> [Input records]:
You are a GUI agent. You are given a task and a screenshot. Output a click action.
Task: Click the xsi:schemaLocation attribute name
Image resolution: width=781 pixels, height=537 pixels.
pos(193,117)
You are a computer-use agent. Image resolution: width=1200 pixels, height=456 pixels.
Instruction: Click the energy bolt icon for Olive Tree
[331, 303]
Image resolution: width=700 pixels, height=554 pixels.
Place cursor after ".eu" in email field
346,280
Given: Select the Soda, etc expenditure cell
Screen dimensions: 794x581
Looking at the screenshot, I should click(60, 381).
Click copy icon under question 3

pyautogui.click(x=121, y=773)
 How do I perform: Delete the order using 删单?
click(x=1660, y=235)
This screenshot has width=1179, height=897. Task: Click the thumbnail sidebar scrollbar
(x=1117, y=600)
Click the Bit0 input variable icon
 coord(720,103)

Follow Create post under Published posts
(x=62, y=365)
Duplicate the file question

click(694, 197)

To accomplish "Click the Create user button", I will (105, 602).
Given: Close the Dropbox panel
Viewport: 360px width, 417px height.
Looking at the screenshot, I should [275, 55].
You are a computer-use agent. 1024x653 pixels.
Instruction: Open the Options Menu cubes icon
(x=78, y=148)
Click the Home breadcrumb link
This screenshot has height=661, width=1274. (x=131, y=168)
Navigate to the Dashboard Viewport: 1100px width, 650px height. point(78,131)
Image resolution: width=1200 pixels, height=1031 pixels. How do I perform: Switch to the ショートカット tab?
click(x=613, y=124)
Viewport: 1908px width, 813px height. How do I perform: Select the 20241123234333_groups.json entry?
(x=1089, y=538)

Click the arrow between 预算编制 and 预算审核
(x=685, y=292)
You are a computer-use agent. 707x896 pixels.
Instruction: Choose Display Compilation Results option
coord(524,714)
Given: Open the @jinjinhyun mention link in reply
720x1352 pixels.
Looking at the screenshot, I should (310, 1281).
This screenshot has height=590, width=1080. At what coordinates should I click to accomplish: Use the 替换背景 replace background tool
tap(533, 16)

> [Exercise description]: Extract every line above that contains the word "agent".

> [Exercise answer]:
You are a GUI agent. You are given a task and a screenshot. Output a click action.
You are a computer-use agent. Image resolution: width=1200 pixels, height=456 pixels.
You are a computer-use agent. 1024x653 pixels.
You are a computer-use agent. 707x896 pixels.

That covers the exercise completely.